Australia's Sevens teams have received a timely boost with the announcement of $2.2 million in AIS funding.
The one-off grant will give the programs some critical certainty in a year where their program has been all but wiped out.
With the Tokyo Olympics postponed and the remainder of the Sevens World Series cancelled in the wake of the coronavirus
Australia's women's program is in a stronger position than the men, off the back of their 2016 Rio gold medal, and coach John Manenti recently confirmed the program would remain centralised and full-time in 2021.
This funding gives the men's program especially the ability to continue with much greater security.
Most of Australia's players were under a cloud with their contracts expiring on August 30 and a recent revised player pay deal only applying to Super Rugby AU players, with still no World Series events being played.
A number of players have departed both squads, while Ben O'Donnell recently inked a deal with Ireland's Connacht.
Rugby AU CEO Rob Clarke said the funding was an endorsement of the teams' Olympic prospects.
"On behalf of Rugby Australia and both of our Sevens teams, we thank the Australian Institute of Sport for their increased support for our programs," he said.
“This increase is a tick of approval for our teams and the progress they had made before the World Series was suspended with our Australian Women’s Sevens pressing for another title and our Men’s team were finishing the season with a wet sail as they sat in fourth position with four rounds to go.
“This extra funding will allow for more security and greater planning ahead the Tokyo Olympic Games and as we move forward in a new Sevens landscape."
Australian Sports Commission chair John Wylie said Sevens was an important area to fund going into the Tokyo games.
“While all our sport partners continue to weather the challenges of COVID-19, we are really pleased at the AIS to be able to provide these additional measures to support Rugby Australia’s Sevens programs as they head towards Tokyo.

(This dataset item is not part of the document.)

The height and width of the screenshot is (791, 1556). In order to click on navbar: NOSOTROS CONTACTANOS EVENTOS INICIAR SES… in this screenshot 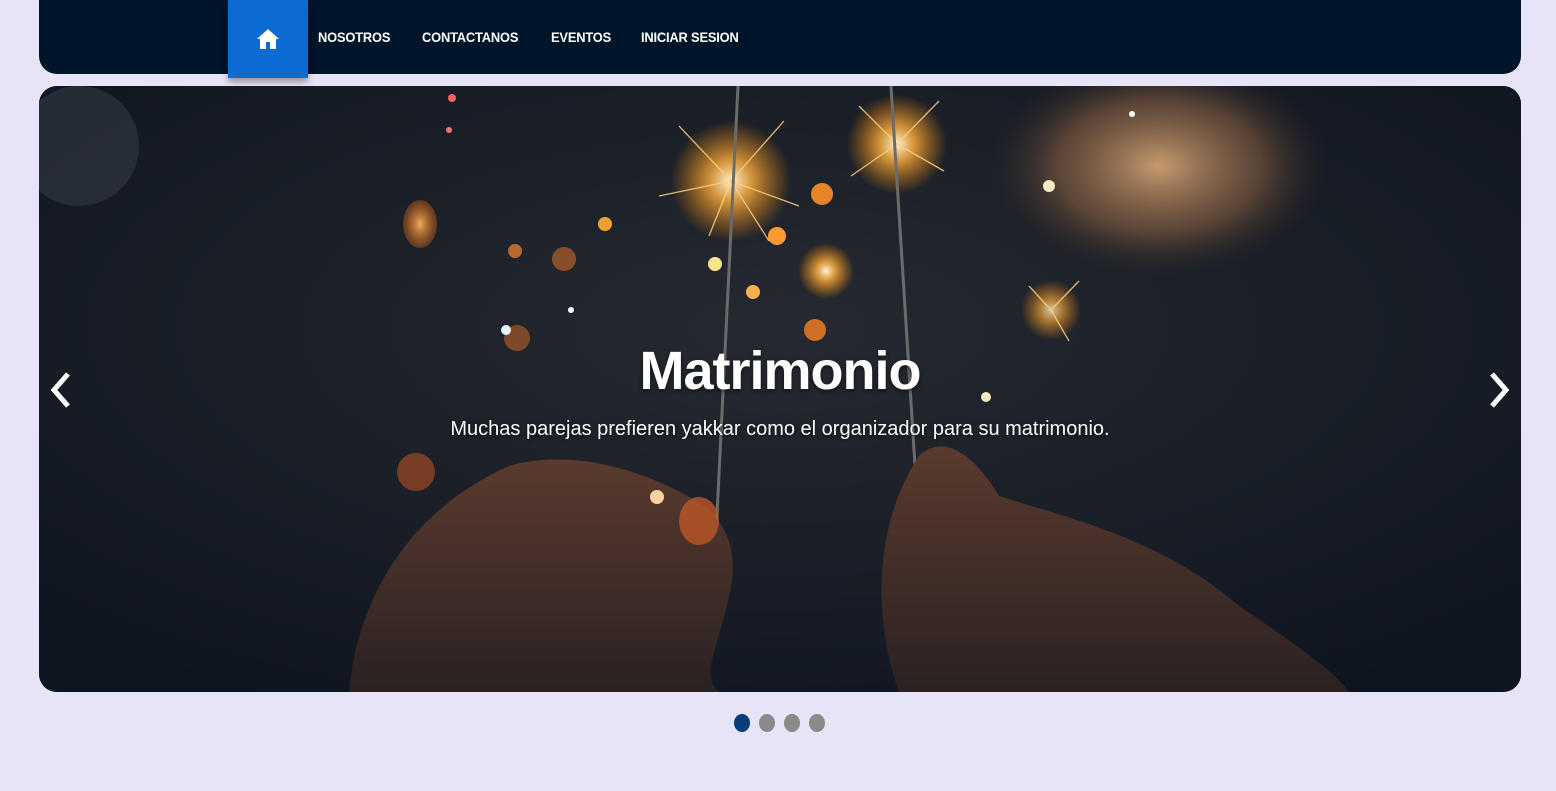, I will do `click(780, 39)`.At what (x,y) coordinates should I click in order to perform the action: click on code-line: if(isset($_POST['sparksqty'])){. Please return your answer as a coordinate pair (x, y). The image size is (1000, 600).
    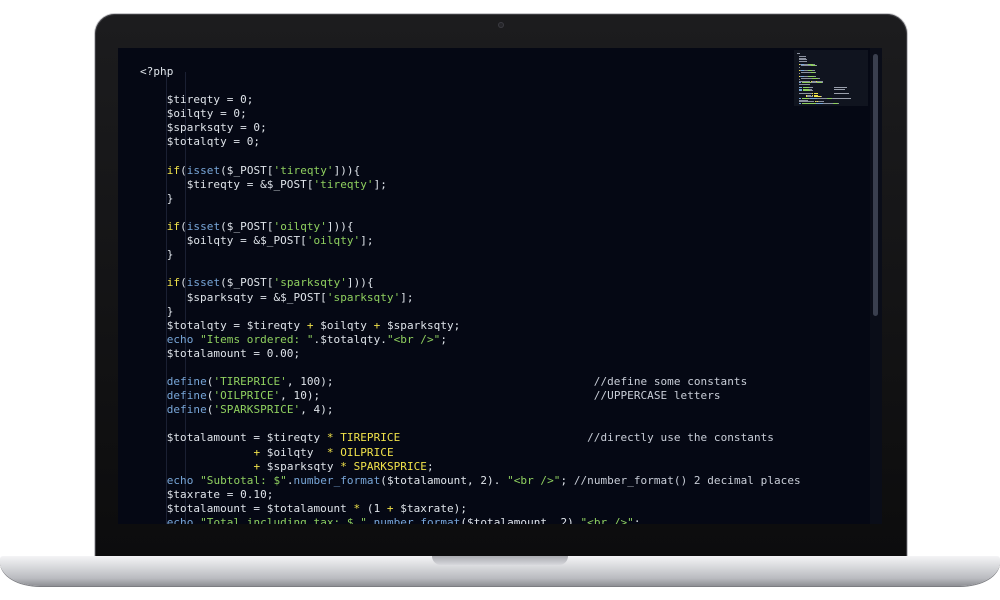
    Looking at the image, I should click on (470, 283).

“Thousands of Australians and in particular, girls, were inspired by the feats of our gold medallists in Rio, and we’d love to see the women’s team defend that gold, and get the men onto the podium as well."
The Tokyo Olympics were scheduled to be starting next week but have been pushed back a year to begin on July 23.
Both Australia's men and women are considered strong medal chances, with the women sitting in second and the men in fourth on the World Series ladder after the most recent events.